→ **Given request**
Rewrite everything from the line containing "Select the word Толерантность" down to the line containing "The image size is (1487, 836).", both lines included and requests kept, multiplying each coordinate in the answers by 1.95 and rounding to whole numbers, with halves rounded up. Leave all other numbers unchanged.

→ **Record extracts**
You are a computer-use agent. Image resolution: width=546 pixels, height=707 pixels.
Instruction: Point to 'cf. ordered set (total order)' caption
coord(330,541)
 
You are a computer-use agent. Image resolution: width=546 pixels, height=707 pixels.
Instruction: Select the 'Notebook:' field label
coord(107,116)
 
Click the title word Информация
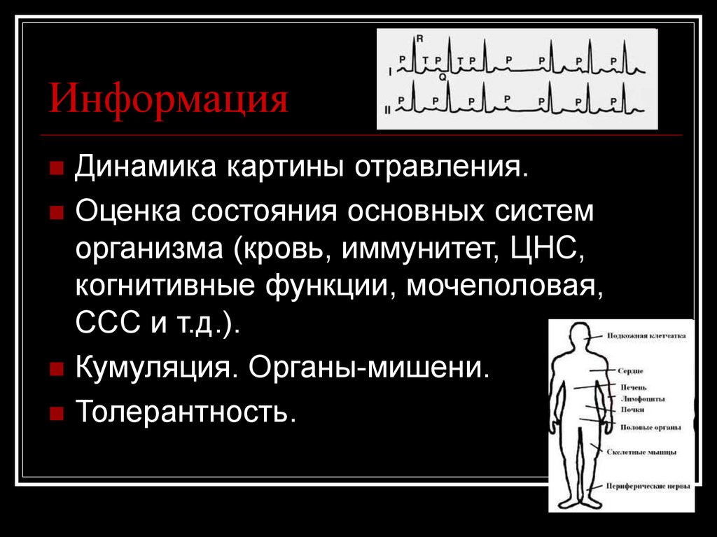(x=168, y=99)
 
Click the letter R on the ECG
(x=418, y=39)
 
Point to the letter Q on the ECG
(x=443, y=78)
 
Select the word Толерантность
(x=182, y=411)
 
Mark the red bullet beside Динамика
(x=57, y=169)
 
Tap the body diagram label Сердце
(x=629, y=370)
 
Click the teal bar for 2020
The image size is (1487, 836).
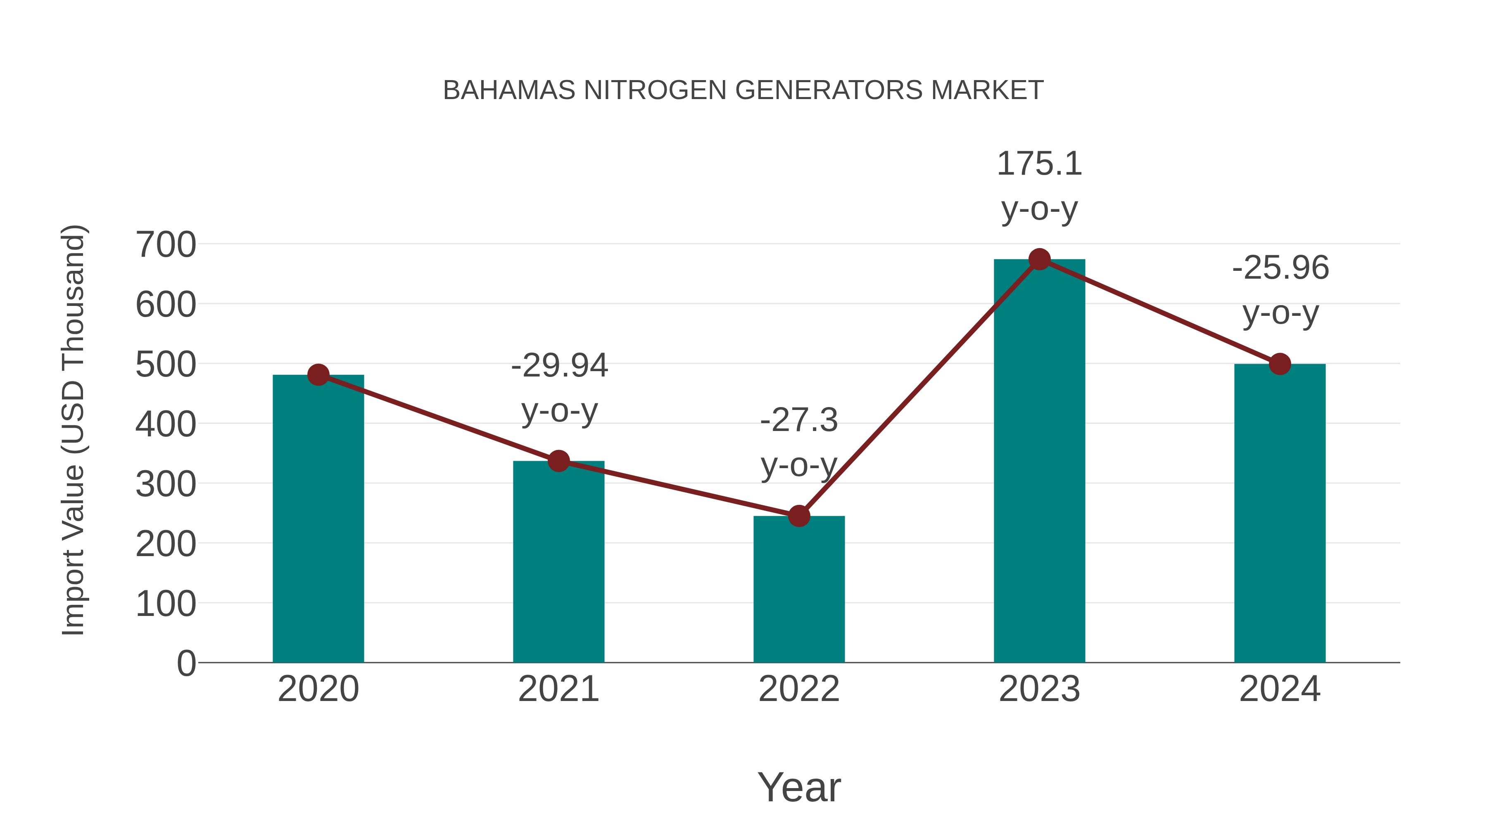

...

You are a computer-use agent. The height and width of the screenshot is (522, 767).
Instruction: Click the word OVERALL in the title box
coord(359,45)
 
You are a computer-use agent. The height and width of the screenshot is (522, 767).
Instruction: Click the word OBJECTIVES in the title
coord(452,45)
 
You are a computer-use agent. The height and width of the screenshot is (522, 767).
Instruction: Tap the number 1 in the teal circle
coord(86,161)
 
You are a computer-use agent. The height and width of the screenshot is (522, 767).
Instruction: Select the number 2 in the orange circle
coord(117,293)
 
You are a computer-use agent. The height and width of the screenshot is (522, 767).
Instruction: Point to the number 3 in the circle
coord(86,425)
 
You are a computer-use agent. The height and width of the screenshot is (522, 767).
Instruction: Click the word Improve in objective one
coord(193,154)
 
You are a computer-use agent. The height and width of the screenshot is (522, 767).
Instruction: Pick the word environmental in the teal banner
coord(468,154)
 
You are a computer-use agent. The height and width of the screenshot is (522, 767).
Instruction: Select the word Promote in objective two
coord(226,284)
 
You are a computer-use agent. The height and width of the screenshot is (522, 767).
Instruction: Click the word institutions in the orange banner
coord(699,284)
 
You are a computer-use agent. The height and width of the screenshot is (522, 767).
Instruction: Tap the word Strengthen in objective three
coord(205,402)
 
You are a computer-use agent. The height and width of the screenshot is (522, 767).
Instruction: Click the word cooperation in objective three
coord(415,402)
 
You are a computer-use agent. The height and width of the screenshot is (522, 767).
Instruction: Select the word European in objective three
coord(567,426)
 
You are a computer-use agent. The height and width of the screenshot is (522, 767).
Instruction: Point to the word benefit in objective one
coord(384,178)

→ **Exercise solution**
Select the word Толерантность
(x=355, y=801)
 
Mark the red bullet beside Динамика
(x=111, y=330)
 
Tap the body diagram label Сердце
(x=1227, y=722)
 
Click the teal bar for 2020
The image size is (1487, 836).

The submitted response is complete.